◆ **WHAT THE TASK ASKS**
Copy each line of the records exactly, stopping only after the line that contains "30 octubre, 2024 (94, 1111)" has been written, and leave pictures out.

Start of INFORMATION PROVIDED

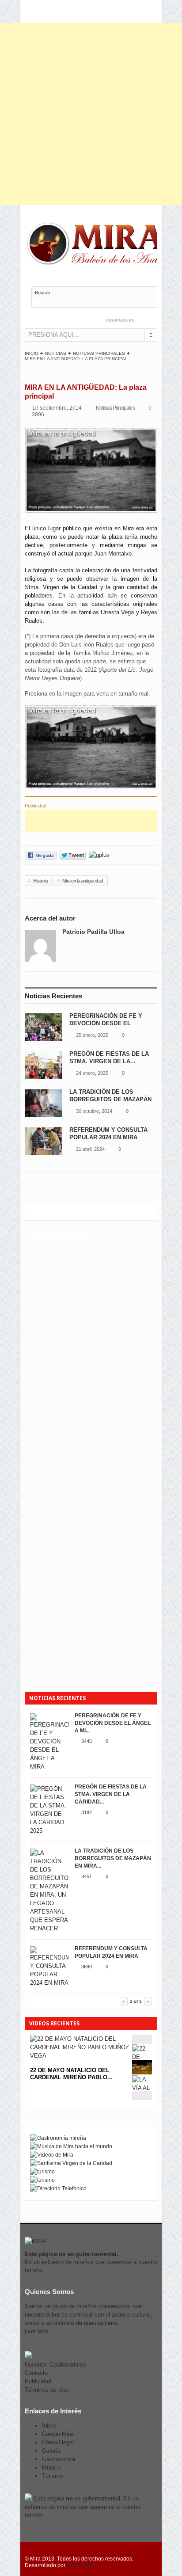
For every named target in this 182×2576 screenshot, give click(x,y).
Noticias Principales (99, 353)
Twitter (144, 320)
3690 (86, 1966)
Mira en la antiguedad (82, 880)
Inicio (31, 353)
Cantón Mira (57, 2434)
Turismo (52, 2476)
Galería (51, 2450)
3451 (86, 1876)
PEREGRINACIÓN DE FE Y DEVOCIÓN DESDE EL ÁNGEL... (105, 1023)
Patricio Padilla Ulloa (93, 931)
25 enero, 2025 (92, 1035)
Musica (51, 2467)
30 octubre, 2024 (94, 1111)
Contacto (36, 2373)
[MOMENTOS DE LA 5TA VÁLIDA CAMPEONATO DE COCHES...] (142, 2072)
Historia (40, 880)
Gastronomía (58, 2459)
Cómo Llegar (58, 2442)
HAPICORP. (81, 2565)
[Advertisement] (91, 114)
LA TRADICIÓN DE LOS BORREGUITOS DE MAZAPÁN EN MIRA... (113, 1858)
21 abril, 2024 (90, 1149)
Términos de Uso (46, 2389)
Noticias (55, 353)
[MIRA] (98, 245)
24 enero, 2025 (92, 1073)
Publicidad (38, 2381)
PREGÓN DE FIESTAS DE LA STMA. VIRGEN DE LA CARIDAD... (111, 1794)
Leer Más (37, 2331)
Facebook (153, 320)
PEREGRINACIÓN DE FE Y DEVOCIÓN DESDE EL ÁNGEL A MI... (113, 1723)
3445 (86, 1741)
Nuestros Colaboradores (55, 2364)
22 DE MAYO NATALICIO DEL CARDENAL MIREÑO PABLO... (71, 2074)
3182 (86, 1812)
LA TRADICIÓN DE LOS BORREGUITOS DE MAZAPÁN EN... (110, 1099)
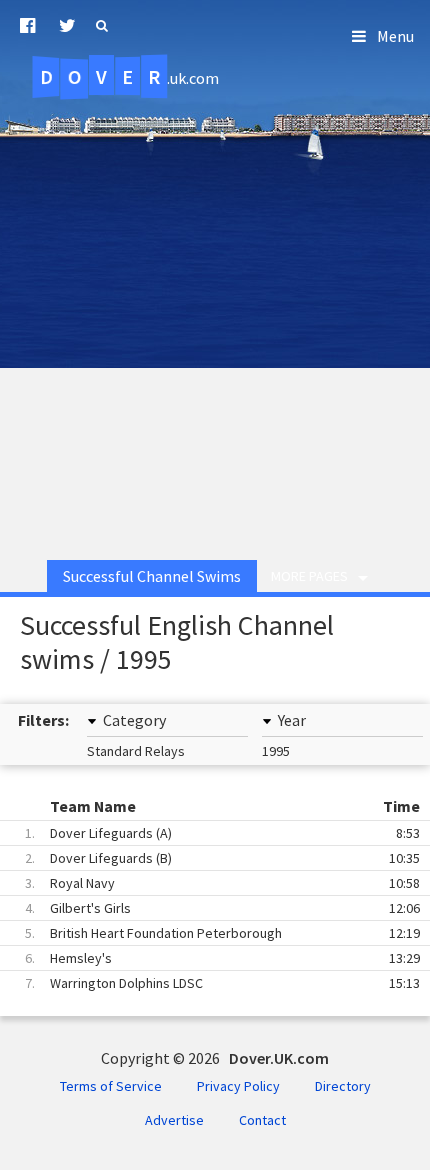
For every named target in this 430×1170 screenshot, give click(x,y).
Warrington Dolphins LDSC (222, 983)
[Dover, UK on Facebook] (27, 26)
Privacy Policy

End of INFORMATION PROVIDED

◆ **TASK RESULT**
For every named target in this 182×2576 screenshot, give click(x,y).
Noticias Principales (99, 353)
Twitter (144, 320)
3690 (86, 1966)
Mira en la antiguedad (82, 880)
Inicio (31, 353)
Cantón Mira (57, 2434)
Turismo (52, 2476)
Galería (51, 2450)
3451 (86, 1876)
PEREGRINACIÓN DE FE Y DEVOCIÓN DESDE EL ÁNGEL... (105, 1023)
Patricio Padilla Ulloa (93, 931)
25 enero, 2025 (92, 1035)
Musica (51, 2467)
30 octubre, 2024 (94, 1111)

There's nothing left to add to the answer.